Zeichen der Vollblütigkeit sind: lebhafter Glanz der Augen, oft wiederholende Anwandlungen von Gesichtsverdunkelung mit Schwindel, besonders beim Bücken und bei einiger Erhitzung durch irgend eine Veranlassung, Vollheitsgefühl in der Brust, erschwerte Respiration, langsamer, voller Herzschlag und Arterienpuls, erhöhte Wärmeerzeugung im ganzen Körper, Gefühl von Schwere und Trägheit, öfteres Einschlafen der Glieder, Schnarchen im Schlafe mit harten Athemzügen und ängstlichen Träumen, öfteres Bluttröpfeln aus der Nase, grosse Erleichterung dieser Beschwerden nach zufälligem oder absichtlich hervorgebrachtem Blutverluste, Erleichterung durch Entziehung nahrhafter Kost, durch Wassertrinken, durch Limonade und andere kühlende Dinge, besonders aber eine gewisse Beständigkeit dieser Symptome, welche, wenn sie auch alle vorhanden sind, aber Tage lang fehlen, und plötzlich wieder hervortreten, doch keine Plethora, sondern nur einem temporären Zustand von Reizung und Congestion anzeigen.

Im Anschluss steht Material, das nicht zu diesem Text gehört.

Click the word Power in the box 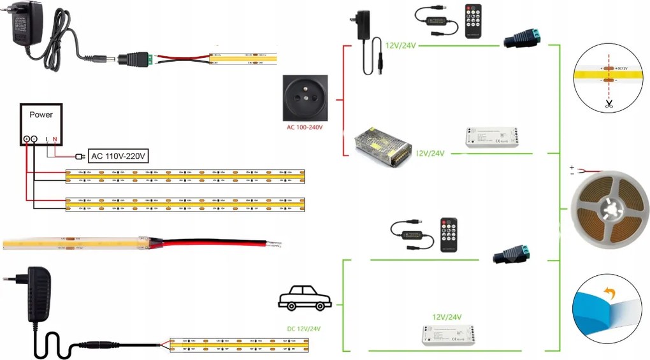(41, 115)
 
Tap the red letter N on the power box (55, 138)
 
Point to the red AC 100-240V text (305, 127)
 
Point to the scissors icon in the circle (609, 104)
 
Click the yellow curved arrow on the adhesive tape (610, 293)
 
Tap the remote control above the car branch (448, 234)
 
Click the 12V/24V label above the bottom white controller (447, 317)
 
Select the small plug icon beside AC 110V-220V (80, 156)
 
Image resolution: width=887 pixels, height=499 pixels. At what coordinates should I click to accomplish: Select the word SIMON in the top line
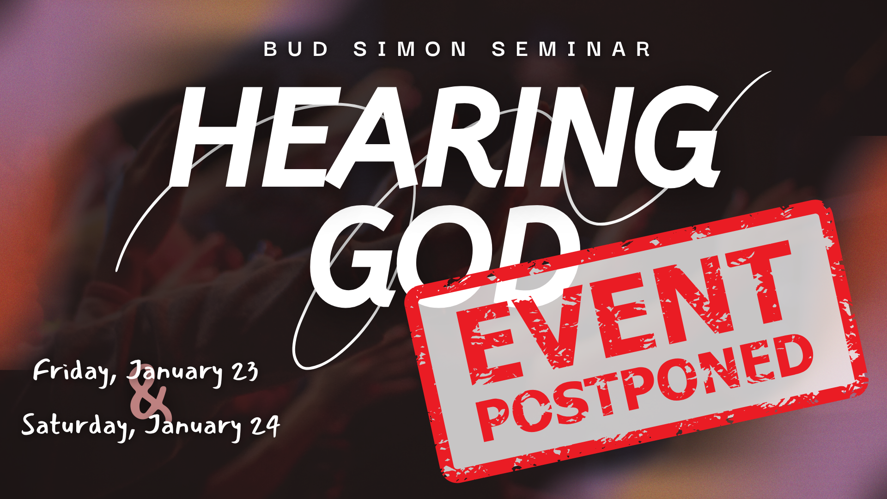(410, 49)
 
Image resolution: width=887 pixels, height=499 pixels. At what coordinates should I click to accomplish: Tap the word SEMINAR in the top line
(571, 49)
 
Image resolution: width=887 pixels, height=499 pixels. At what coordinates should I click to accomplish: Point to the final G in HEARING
(677, 137)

Letzterer kann plötzlich hervorgebracht werden und plötzlich wieder verschwinden. Plethora hingegen entsteht allmählig, und die Symptome derselben entwickeln sich langsamer, um stereotyp zu werden. Die Unterscheidung dieser verschiedenen Zustände ist für die Praxis. von unendlicher Wichtigkeit, und wird auf Beantwortung der Frage, ob eine Btutentziehung nothwendig sey oder nicht, den entschiedensten Einfluss haben müssen. Wir werden in der Folge darauf zurück kommen.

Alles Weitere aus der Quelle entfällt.